- [Instructions to follow]: The material below contains a line with "You are a computer-use agent. The width" and a line with "1000x750 pixels.". Copy exactly those two lines and all lines between them.

-- Opening Marker --

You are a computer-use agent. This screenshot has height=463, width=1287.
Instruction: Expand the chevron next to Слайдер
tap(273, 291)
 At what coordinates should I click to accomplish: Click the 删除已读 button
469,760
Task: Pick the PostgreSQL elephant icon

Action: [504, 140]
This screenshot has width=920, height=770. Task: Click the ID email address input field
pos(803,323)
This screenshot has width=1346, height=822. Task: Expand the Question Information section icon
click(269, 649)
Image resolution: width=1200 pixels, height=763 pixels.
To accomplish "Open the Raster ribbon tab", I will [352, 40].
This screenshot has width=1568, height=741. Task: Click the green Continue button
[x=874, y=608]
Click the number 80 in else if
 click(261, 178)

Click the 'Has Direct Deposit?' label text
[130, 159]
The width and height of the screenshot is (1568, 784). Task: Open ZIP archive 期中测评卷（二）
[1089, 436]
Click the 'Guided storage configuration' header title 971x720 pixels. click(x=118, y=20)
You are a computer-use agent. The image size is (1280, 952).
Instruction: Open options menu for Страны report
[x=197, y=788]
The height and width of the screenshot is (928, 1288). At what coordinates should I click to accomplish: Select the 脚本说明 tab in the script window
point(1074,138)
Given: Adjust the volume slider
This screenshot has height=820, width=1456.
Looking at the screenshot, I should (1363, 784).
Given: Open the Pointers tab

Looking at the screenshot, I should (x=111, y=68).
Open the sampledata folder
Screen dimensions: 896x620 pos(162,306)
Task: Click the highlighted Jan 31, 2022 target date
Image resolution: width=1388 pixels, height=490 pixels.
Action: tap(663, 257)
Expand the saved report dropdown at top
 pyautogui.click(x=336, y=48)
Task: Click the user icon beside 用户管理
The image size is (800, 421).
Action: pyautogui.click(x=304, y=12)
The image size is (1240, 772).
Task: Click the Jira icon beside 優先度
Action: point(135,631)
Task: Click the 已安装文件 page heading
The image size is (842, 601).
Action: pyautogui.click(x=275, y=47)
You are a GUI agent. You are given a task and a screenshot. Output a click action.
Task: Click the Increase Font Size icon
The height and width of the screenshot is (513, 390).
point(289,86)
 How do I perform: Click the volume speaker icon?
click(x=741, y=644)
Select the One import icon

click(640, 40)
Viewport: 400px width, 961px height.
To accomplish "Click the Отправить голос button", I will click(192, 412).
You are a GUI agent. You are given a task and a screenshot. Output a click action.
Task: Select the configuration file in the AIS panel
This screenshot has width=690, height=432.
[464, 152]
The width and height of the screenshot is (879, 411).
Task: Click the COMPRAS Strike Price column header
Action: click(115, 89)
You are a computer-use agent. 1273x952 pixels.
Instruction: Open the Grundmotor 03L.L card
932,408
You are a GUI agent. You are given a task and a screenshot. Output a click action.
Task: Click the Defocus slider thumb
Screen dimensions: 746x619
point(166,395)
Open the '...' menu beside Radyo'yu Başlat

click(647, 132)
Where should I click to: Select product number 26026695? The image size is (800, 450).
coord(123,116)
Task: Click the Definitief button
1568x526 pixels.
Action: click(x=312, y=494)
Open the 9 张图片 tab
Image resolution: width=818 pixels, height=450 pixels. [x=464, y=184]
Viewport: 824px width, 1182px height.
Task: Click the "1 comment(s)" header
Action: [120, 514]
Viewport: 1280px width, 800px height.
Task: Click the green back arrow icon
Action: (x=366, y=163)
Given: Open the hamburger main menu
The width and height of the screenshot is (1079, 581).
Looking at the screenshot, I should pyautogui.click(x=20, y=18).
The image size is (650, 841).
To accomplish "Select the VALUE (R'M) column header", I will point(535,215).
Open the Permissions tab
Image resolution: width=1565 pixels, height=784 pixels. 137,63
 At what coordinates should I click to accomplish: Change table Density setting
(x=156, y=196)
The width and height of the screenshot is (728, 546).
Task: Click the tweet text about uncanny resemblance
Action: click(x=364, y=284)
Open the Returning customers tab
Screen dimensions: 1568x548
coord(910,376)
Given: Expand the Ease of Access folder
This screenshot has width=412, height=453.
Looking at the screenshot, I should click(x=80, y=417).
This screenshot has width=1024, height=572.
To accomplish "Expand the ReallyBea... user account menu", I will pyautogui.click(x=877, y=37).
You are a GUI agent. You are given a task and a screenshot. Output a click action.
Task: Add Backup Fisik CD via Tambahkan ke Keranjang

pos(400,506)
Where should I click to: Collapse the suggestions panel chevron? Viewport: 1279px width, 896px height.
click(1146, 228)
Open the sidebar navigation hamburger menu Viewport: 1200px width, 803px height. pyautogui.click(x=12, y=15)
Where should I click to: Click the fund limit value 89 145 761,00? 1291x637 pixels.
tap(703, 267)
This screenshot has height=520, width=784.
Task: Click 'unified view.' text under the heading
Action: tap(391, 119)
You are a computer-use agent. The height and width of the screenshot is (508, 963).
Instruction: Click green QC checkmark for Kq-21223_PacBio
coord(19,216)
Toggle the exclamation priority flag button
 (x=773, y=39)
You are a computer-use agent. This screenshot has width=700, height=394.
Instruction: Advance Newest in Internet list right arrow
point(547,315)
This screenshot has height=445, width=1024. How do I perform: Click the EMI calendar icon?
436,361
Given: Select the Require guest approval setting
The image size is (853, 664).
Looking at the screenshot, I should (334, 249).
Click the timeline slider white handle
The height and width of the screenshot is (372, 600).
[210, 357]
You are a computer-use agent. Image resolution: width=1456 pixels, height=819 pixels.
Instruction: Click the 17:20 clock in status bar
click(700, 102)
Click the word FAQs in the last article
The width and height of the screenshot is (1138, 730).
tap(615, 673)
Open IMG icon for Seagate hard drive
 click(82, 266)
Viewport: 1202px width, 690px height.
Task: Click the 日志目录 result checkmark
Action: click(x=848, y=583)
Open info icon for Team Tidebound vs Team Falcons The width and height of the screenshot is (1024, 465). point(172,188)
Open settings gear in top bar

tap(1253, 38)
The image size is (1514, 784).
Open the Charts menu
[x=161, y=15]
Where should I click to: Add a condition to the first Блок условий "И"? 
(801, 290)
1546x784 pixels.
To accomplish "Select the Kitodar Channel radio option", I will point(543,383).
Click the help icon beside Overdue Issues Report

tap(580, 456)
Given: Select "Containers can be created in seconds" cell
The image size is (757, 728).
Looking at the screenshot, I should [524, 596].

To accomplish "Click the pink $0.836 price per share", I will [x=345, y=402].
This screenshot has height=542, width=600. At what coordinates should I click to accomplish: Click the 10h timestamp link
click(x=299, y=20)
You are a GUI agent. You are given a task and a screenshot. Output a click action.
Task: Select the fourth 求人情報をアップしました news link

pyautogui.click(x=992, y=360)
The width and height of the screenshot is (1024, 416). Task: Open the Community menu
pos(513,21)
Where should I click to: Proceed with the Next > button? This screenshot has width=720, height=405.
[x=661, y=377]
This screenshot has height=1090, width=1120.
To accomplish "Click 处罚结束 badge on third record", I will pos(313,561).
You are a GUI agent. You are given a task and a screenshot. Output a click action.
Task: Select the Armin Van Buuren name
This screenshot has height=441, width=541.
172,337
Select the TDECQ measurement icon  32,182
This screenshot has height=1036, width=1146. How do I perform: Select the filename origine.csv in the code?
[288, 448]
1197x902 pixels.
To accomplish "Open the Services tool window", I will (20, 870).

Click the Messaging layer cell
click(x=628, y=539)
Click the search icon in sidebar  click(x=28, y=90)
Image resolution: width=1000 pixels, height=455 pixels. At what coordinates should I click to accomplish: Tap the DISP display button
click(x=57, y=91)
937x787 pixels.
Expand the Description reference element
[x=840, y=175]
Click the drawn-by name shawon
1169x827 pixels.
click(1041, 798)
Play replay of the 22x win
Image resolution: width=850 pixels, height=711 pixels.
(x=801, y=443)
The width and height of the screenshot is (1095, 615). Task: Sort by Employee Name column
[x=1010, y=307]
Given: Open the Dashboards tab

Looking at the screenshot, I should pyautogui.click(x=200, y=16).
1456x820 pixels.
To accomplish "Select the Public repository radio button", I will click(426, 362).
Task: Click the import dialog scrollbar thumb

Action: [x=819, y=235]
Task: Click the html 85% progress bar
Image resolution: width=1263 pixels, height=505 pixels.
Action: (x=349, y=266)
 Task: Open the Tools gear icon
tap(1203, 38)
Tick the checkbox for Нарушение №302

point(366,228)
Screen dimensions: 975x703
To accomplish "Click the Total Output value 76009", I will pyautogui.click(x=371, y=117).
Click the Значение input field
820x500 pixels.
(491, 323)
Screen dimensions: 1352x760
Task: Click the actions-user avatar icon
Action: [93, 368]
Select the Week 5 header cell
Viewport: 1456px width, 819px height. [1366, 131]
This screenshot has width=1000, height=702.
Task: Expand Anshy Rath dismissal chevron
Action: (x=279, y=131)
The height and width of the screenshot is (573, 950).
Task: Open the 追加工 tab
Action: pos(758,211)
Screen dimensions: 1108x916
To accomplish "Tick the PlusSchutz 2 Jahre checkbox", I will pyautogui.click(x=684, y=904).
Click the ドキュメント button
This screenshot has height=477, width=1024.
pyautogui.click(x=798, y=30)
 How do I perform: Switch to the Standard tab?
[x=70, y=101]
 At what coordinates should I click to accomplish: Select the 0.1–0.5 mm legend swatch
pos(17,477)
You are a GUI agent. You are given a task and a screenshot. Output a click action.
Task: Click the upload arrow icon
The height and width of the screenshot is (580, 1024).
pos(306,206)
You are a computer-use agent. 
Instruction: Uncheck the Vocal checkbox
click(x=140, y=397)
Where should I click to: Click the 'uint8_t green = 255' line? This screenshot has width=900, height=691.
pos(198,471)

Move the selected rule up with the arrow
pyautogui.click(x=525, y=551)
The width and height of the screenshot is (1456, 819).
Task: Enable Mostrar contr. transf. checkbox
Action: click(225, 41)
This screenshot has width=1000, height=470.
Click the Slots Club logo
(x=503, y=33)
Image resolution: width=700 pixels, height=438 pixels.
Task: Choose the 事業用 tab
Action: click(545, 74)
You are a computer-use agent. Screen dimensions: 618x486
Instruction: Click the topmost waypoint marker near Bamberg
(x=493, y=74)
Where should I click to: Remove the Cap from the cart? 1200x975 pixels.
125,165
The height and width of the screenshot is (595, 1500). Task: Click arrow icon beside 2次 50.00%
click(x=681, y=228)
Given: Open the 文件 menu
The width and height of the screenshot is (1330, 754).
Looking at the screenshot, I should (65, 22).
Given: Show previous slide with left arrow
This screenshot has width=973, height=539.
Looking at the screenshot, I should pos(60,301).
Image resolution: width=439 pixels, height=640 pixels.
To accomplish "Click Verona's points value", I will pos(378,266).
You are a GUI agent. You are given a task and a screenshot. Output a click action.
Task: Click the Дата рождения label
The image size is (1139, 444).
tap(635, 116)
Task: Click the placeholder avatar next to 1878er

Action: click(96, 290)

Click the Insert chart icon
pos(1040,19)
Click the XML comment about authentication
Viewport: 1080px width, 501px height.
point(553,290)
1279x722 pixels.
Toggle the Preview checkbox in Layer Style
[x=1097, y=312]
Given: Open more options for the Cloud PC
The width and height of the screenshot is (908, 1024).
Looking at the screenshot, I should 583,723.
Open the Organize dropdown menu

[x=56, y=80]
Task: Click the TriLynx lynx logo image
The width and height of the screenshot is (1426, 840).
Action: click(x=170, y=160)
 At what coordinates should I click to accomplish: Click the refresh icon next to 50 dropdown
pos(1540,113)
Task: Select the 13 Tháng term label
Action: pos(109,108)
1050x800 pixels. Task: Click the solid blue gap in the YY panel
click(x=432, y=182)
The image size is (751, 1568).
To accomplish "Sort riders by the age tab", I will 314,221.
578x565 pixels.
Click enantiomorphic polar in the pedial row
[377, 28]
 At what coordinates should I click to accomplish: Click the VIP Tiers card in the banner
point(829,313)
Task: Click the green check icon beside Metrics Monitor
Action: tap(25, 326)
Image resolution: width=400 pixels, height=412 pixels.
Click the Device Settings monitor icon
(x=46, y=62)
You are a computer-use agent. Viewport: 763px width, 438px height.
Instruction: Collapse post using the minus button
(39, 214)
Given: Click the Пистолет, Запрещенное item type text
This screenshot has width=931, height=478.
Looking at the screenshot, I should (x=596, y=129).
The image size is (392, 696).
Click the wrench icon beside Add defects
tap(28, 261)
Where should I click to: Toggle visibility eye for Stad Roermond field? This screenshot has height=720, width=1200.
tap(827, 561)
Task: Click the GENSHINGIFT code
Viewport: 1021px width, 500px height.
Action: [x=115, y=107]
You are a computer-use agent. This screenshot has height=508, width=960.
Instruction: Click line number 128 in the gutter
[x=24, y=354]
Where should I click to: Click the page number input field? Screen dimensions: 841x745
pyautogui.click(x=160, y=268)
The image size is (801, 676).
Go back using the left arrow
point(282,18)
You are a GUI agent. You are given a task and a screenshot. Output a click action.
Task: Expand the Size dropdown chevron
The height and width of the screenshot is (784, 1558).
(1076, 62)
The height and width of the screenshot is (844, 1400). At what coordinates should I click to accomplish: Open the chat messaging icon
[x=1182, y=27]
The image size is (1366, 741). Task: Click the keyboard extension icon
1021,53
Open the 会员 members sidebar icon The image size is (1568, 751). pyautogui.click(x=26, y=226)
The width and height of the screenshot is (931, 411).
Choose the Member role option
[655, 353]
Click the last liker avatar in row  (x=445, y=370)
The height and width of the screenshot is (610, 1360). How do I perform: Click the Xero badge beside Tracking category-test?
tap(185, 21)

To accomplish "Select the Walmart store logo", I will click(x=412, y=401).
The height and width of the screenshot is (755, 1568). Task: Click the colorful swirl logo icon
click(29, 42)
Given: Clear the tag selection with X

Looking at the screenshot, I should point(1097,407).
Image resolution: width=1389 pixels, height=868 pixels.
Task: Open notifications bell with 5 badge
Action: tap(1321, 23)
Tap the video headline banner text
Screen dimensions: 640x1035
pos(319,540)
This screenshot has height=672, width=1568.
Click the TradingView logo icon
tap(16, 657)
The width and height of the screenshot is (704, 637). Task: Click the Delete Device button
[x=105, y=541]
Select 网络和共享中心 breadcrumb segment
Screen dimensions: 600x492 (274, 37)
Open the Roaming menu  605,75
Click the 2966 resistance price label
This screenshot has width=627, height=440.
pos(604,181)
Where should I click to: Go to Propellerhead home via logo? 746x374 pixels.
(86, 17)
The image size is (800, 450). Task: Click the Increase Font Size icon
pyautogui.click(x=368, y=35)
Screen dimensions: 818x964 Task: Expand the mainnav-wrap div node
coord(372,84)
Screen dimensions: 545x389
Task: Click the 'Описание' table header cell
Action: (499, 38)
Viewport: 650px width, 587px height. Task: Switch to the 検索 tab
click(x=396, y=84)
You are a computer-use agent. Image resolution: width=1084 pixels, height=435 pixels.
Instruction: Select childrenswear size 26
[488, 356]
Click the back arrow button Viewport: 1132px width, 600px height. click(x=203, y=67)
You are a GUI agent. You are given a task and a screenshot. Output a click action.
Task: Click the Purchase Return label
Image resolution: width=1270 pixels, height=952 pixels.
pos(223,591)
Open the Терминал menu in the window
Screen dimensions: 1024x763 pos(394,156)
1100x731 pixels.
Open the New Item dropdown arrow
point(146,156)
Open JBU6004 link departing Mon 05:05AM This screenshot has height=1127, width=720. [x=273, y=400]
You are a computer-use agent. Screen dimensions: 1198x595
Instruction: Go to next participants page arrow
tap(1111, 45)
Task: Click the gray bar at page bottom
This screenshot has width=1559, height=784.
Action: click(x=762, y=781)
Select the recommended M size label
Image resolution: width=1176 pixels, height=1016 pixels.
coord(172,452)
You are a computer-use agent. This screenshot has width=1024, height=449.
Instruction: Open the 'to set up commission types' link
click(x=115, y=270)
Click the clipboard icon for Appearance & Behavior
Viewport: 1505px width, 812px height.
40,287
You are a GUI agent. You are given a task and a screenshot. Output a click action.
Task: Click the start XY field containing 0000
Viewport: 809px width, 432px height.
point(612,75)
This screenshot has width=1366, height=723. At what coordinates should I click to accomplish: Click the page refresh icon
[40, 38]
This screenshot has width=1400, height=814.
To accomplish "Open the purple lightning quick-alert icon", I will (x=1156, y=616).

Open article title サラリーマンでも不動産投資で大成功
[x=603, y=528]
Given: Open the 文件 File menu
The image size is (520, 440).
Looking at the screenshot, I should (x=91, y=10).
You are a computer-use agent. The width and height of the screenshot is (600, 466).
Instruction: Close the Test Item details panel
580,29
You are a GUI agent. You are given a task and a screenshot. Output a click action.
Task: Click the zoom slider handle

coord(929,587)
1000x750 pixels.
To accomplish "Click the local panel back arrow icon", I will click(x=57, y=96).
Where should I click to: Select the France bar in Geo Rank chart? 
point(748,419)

-- Closing Marker --

- [Result of the exercise]:
You are a computer-use agent. The width and height of the screenshot is (600, 466).
Instruction: Close the Test Item details panel
580,29
You are a GUI agent. You are given a task and a screenshot. Output a click action.
Task: Click the zoom slider handle

coord(929,587)
1000x750 pixels.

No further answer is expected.